Fleury, lui, est toujours souriant peu importe que ça aille bien ou pas. Le jeune Sorelois est un véritable "Roger Bontemps". Jamais rien ne semble l'affecter, surtout pas dans le moment où tout fonctionne à merveille pour lui.

Les Penguins ont remporté neuf de leurs 10 premiers matchs en séries éliminatoires et il a récolté toutes les victoires.

Fleury dit devoir une fière chandelle à l'optométriste d'Ottawa qui lui a refilé la suggestion, par écrit, de délaisser ses jambières jaunes, l'hiver dernier.

"Je ne me rappelle pas de son nom, mais je tiens à la remercier. Je suis bien meilleur avec mes jambières blanches", s'esclaffe-t-il.

Janet Leduc, originaire de Timmins, en Ontario, est l'optométriste en question. Dans la lettre qu'elle a envoyée à Fleury vers la mi-décembre, elle soulignait que la couleur jaune est celle qu'on perçoit la plus facilement. Elle citait en exemple les autobus scolaires et les taxis qu'on ne peut pas manquer.

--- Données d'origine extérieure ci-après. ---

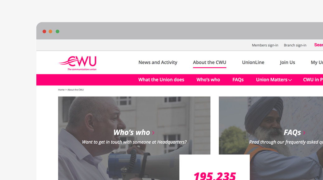Click the pink arrow beside Who's who heading
This screenshot has width=323, height=180.
tap(153, 133)
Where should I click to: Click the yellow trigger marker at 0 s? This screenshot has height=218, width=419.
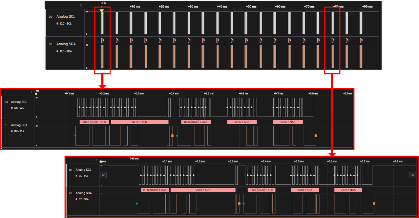[102, 11]
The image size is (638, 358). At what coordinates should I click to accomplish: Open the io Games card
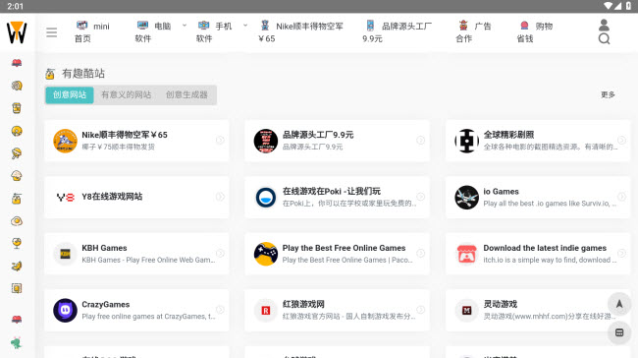coord(538,198)
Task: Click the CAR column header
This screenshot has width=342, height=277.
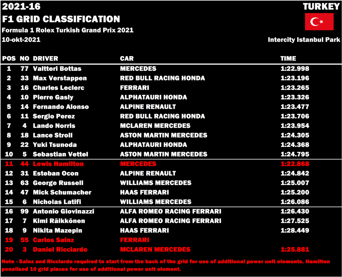Action: click(x=127, y=58)
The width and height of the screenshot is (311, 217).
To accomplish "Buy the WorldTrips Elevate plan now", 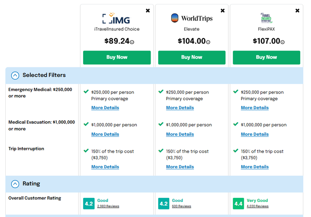I will pos(192,58).
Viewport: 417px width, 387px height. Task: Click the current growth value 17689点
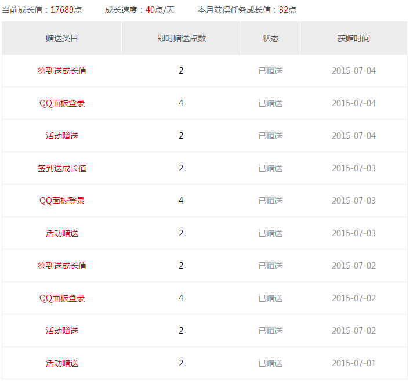coord(66,10)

Selon son raisonnement, les jambières jaunes - comme le bloqueur et la mitaine de la même couleur avec lesquels il jouait - s'offraient en cibles aux francs-tireurs de la LNH, qui pouvaient déceler plus facilement où ne pas viser. Avec des pièces d'équipement de couleur blanche, les joueurs ont moins de repères.

"J'y crois, dit Fleury. J'ai décidé de tenter l'expérience à l'entraînement avant mon retour au jeu, en mars. Mes coéquipiers m'ont tout de suite dit que je paraissais plus gros devant le filet. J'ai gagné quelques matchs à mon retour, et la décision a été facile à prendre."

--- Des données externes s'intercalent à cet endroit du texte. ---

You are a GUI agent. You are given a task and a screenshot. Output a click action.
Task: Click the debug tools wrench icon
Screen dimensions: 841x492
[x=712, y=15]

Fleury, âgé de 23 ans, n'a encaissé que trois défaites en temps réglementaire, en plus d'une autre en prolongation, en 23 sorties depuis qu'il a rangé ses pièces jaunes (10-2-1, en saison, et 9-1 en séries).

Evidemment, le changement de couleurs n'est pas l'unique explication aux succès qu'il connaît. Après avoir raté trois mois d'activités en raison d'une entorse à une cheville, Fleury a tôt fait de remarquer, à son retour, une amélioration dans le rendement des Penguins en défense.

"J'ai vite vu la différence. L'équipe était beaucoup mieux structurée en défense. Elle accordait beaucoup moins d'occasions de marquer. Ma tâche est plus facile", mentionne-t-il.

Meloche corrobore l'analyse, soulignant au passage le brio qu'a eu le remplaçant de Fleury, Ty Conklin, en son absence. Il ajoute toutefois qu'on doit donner le mérite à Fleury parce qu'il a redoublé d'ardeur afin de retrouver la forme.

"Marc-André jouait bien avant de se blesser et il a su reprendre là où il avait laissé. Il a bien paru parce que l'équipe était mieux organisée devant lui."

Plus en contrôle

Selon Meloche, Fleury a aussi connu une belle progression. Il a surtout apporté des correctifs à son positionnement ainsi qu'à ses déplacements devant le filet. Il avait tendance à trop vouloir miser sur ses qualités athlétiques.

"Souvent, dans ses déplacements latéraux, il débordait d'un ou de deux pieds de chaque côté. Il paraissait mal parce qu'il se retrouvait hors position. Il a dû apprendre à être moins actif.

"Marc-André est un des gardiens aux réflexes les plus aiguisés, reprend Meloche. Il a toujours misé sur son agilité dans les rangs juniors et à ses débuts dans les rangs professionnels. L'agilité seule ne permet pas d'avoir du succès dans la Ligue nationale."

Meloche croit aussi que le passage du "jaune au blanc" a été bénéfique pour son jeune protégé.

"Ç'a fait une différence, aucun doute. Marc-André paraît plus imposant dans la circulation dense parce que les joueurs peuvent moins voir les ouvertures. Imaginez un autobus scolaire comment c'est visible. C'est la même chose pour les jambières d'un gardien", résume-t-il.